Amen to that! An old explorer's trick was to constantly look back at the way he came to see the path he had taken since it looks very different than the one he was continuing on .
We are creatures of habit, just as our prey is and we tend to follow the same paths as our prey does.
When we are accustomed to a certain area, we will choose our favorite spots to search from and rest at. A few yards to one side or further away from our normal spot can make a great difference in what we see, hear, and smell.
Even traveling in a different way due to the changing light of the different seasons can open up a new perspective on a given territory.
While we are always trying to make the best use of our time, it is never a mistake to slow down and take the time to reexamine our surroundings and environment.
We can become complacent with our surroundings and cause us to miss the small changes that signals a newcomer or a change in the patterns of our quarry.
We are not the only predators that hunt other predators and we cannot know what events occur when we are not around that can, and does, change our quarry's behavior.

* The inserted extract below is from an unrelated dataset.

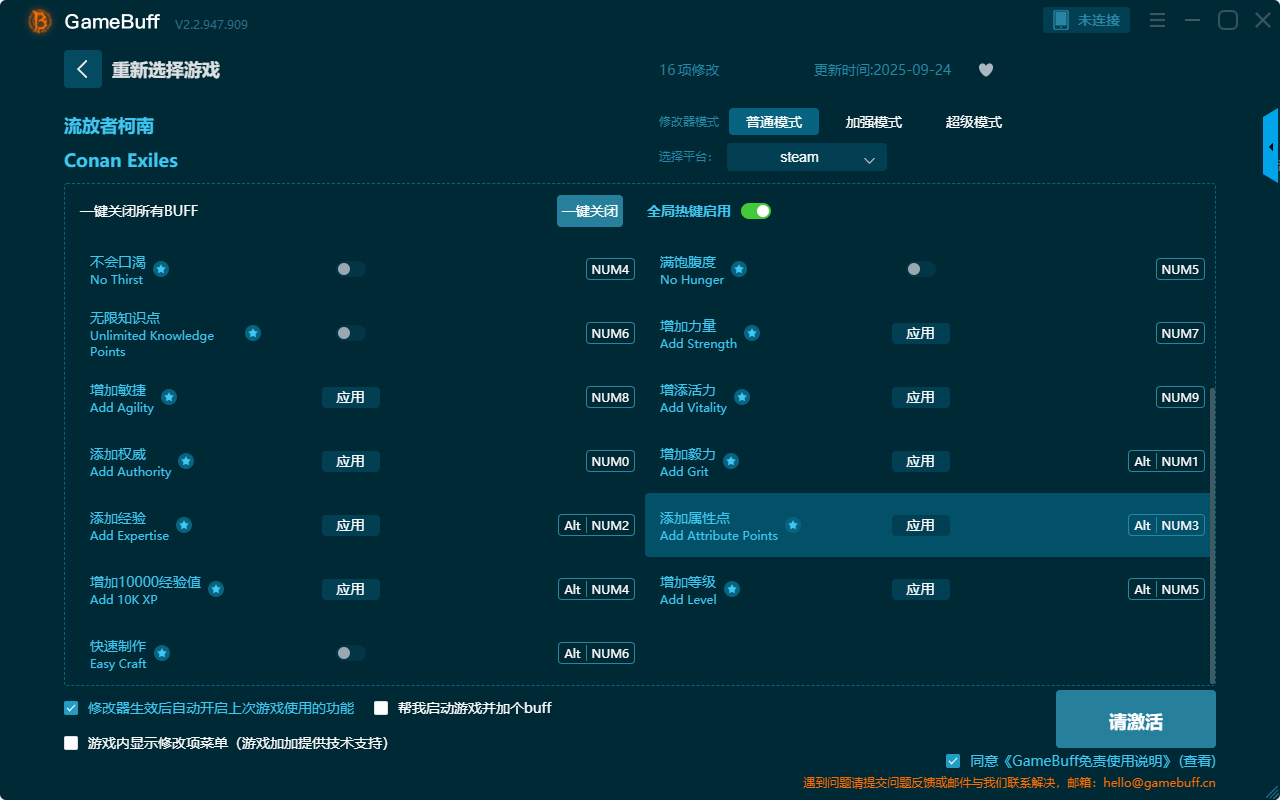Screen dimensions: 1280x800
Task: Click the vertical scrollbar of the cheat list
Action: pos(1213,530)
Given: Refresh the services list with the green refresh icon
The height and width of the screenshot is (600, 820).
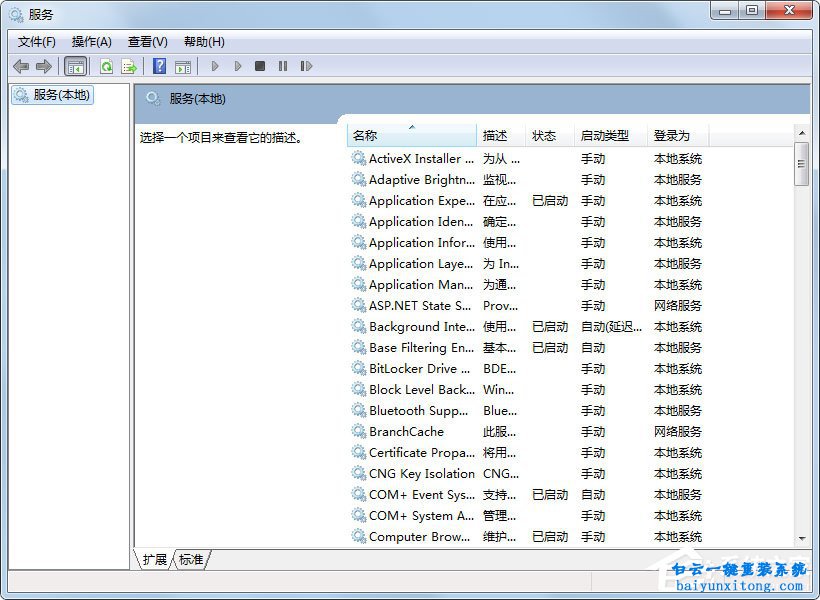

When we are truly hunting, not just wandering around with a weapon, we must use all of our senses, all of the time, as if we are the hunted.
In short, keep your head out of your butt and never assume that things are going to be the same as they were.

Ed
 
Yes sir very well stated Ed !
Thank you, Dave.
My current situation is a perfect example of changing environments.
I'm currently working along the Rio Grande River in West Texas, searching out feral swine for multiple disease sampling.
I'll also take coyotes, bobcat, gray fox, and mountain lions for rabies sampling if I encounter them.
The illegal immigrants coming across the border are pushing the animals around and disturbing the normal rhythms and patterns, making it difficult to find them to get the samples I need.
I can only imagine what the disturbance is causing for the denning animals that are trying to raise their young right now.
I know I've found a lot of abandoned dens, more than normal.
It's pretty disturbing to the folks who live around here too! 😡

Ed
 
Our world is in a constant state of change and always has been. Today's world is one in which we all need to be more observant than most have ever needed to be in general, here in the United States. We all have needed to be vigilant of threats in our lives just not as often in as many places as in our world today. Doing predator work I needed to observe the health of the animals I was working with, eliminating skunks you needed to be aware of them as they are known carriers of rabies and a few other diseases that are zoonotic. Swine are another animal that are carriers of zoonotic disease. People are carriers of diseases and people coming from other areas transmit them as they move from area to area. The threats in the world of today are more varied and well-hidden than at any other time in most of our lives, people in some occupations have needed to be highly aware of their surroundings but for the average American citizen we were allowed to be relaxed and laid back most of the time. When you are dealing with predators you need to be alert and keep in mind that they make their living by being able to bring great amounts of harm in an instant. One of the guys that I worked around got lax and was going to turn a bobcat loose that was in a leg hold trap out of season. He had a catch pole but had turned a few loose without using it. This time the cat decided to stand and fight him instead of running off when he let the spring tension off of its foot it balled up around his arm and then his head. I don't know how many of you have had a house cat grab you, but you can't hardly get them off of you. Multiply that to the size of a bobcat then think about the shock and awh factor of being attacked. He had his pistol and got it killed but ended up with some bad cuts, bites and stiches as well as some injections. Do your best to be aware of your surrounding and what some of the things are that can happen as well as some of the things we are exposed to in our everyday lives as we go about our business of living our lives and enjoying our families, yes we can be relaxed yet aware of our surroundings.